It doesn't converge:
What doesn't converge? The optimization? The SCF? What?
Optimization doesn't converge:
Common solutions: (1) Your guess geometry is so far off, the optimizer gets hopelessly confused; (2) Your guess Hessian is so far off, the optimizer gets hopelessly confused; (3) Why didn't you look at your outputs to realize the energy you're optimizing isn't even right anyway? (For example, it doesn't even converge the SCF or to the right SCF solution). Of course it won't optimize! (4) It's just a floppy molecule and needs some extra steps to get there. This is the case if it looks like (based on your gradients and energies at each step) you're making progress towards a minimum.
Optimization converges to structure with imaginary frequencies:
The following comments apply if you are trying to get a local minimum but wind up with a saddle point. Usually this happens when you start with a high symmetry structure. Optimizers assume you know what you're doing, and if you give them a C2v molecule, they will try to keep it C2v, even if there is no true C2v local minimum, but only a saddle point. If you have very weak imaginaries (say, less than 50i), it might just be that you need to converge tighter (Q-Chem has a sleazy tolerance, try tightening GEOM_OPT_TOL_GRADIENT below 300). This latter problem happens frequently with larger and floppy molecules.
Can't reproduce another program's energy:
Check in the following order: (1) Check the nuclear repulsion energy; this makes sure you have the same geometry. Note, Q-Chem can be off in about the 4th digit after the decimal, but this magically doesn't ever seem to matter... (2) Check the SCF energy; this makes sure you have the same geometry and basis set (and clears up any pure angular momentum vs. Cartesian function confusion -- see below -- this mistake is usually worth a couple of millihartrees or so). (3) Check that both calculations freeze the same core/virtuals (freezing/not freezing core will make a big difference in the total energy; the virtual part would only make a small change on the millihartree or sub-millihartree scale). (4) For MCSCF, you have to make sure the active space is really the same (symmetry issues could make different active spaces even if they have the same number of active orbitals).

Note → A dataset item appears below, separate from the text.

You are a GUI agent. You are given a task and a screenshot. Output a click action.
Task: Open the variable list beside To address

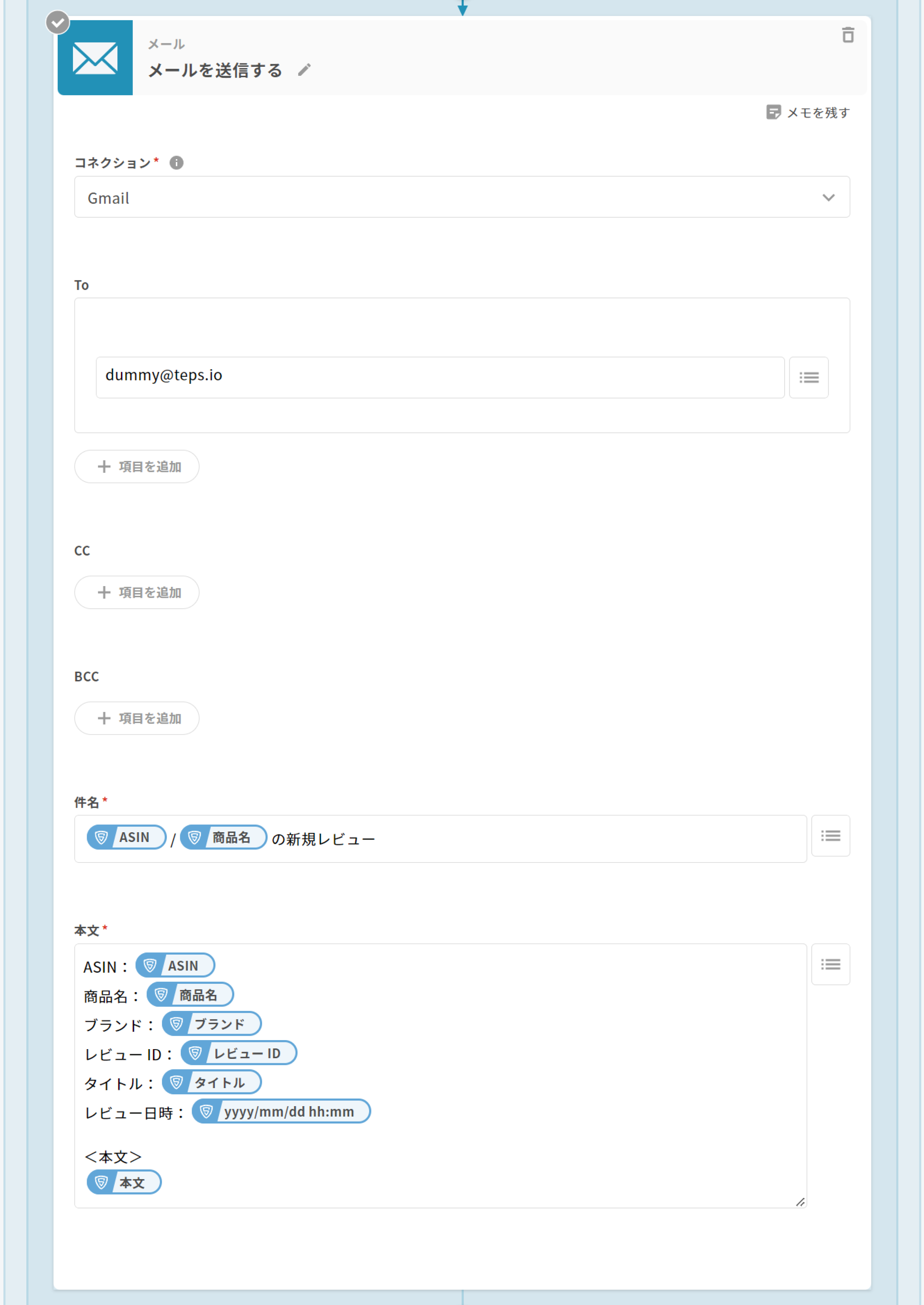(808, 378)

The SCF energy is all wrong:
First, make sure you have the right geometry (check the nuclear repulsion energy). Next, check the basis set (remember pure angular momentum vs. Cartesians, see below). Next, see if it looks like the right state (e.g., spin multiplicity, charge). Next, see if it might have landed on the wrong SCF solution (try changing the initial guess, or the convergence options like DIIS, or try to check the SCF stability). Note that ACES II (and sometimes other programs) can be very bad about guessing the wrong initial orbital occupations. If this happens, give the program the orbital occupations yourself, if possible (they can't really be specified in Q-Chem). MOLCAS will guess the occupations wrong more than 90% of the time. ACES II and PSI3 are usually right for closed-shell but often wrong for open-shell.
It complains about not being able to read/write from/to the disk:
It is probably having trouble reading/writing from/to the disk. Is the disk full? Do you have the scratch files set up right? Are the files really there? Is it trying to write a file that goes beyond some operating system limit (e.g., 2GB, 4GB) or a limit on the queue you submitted to?
The frequencies (or ZPVE's) look wrong:
Are you computing frequencies numerically by differences of gradients computed at displaced geometries? If so, maybe you landed on the wrong Hartree-Fock solution at one of the displaced geometries.